Bankruptcy can be an option for some people that may save them from extreme financial burdens. However, false beliefs from bankruptcy myths may keep someone from turning to bankruptcy when they need it most. Dispelling these myths can help someone in need make the right decision about their future.
Despite the myths surrounding bankruptcy, more than 700,000 people file for bankruptcy every year. If hundreds of thousands of people can look past the false stories surrounding bankruptcy every year, so can you. Take a look at these myths that can keep you from applying for bankruptcy:
Bankruptcy discharges all debt
No matter what form of bankruptcy you file for, bankruptcy does not discharge everything. In chapter 7 bankruptcies, the bankruptcy only discharges the unsecured debt, which is a form of debt that does not have any collateral. Typical forms of this debt include credit card debt, medical debt, and debt from utility bills.
Bankruptcy will permanently ruin your credit
While it is true that your credit will take a hit, it is only temporary. Because the applicant now has an extremely low debt-to-income ratio, it may be possible that an applicant receives credit card offers in only a few weeks. Some people can get a credit score back in the 800s in only a matter of months after they discharge their debt.
Bankruptcy is a sign of financial failure
There are many ways someone can get into financial hardship despite their best efforts not to.

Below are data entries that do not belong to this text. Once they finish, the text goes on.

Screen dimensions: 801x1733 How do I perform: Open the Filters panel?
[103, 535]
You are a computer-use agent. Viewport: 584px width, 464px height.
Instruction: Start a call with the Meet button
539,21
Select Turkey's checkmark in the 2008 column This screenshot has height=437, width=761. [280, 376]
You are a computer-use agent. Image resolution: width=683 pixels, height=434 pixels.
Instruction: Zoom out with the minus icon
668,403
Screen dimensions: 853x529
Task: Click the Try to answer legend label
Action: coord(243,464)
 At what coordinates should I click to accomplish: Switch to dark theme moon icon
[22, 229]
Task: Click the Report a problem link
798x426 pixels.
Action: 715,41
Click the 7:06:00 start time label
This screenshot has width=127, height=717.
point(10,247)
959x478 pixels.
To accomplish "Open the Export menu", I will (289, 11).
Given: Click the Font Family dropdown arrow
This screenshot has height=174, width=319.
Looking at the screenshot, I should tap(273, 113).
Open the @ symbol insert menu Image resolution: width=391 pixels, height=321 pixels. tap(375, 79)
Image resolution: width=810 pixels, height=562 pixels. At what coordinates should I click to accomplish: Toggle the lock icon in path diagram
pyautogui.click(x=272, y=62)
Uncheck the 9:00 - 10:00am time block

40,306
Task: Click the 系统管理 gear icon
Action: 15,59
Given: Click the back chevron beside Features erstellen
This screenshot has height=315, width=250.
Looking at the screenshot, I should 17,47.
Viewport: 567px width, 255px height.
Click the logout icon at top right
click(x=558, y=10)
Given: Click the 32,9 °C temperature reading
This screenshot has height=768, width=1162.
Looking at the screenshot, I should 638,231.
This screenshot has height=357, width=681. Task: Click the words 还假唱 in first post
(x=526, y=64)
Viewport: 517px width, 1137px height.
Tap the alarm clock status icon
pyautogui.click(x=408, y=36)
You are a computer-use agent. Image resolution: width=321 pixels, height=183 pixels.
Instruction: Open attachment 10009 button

Sudden medical emergencies, extended job loss, and divorce are all common causes of bankruptcy that someone may not be able to prepare for. More and more people are experiencing these causes, so it only stands to reason that more people will then file for bankruptcy.
Do not believe the myths
False stories and rumors do not have to keep you from making the right decision. If you are considering bankruptcy, consult with a bankruptcy attorney to determine how bankruptcy can help you. The truth about bankruptcy may be what you need to free yourself from financial hardship.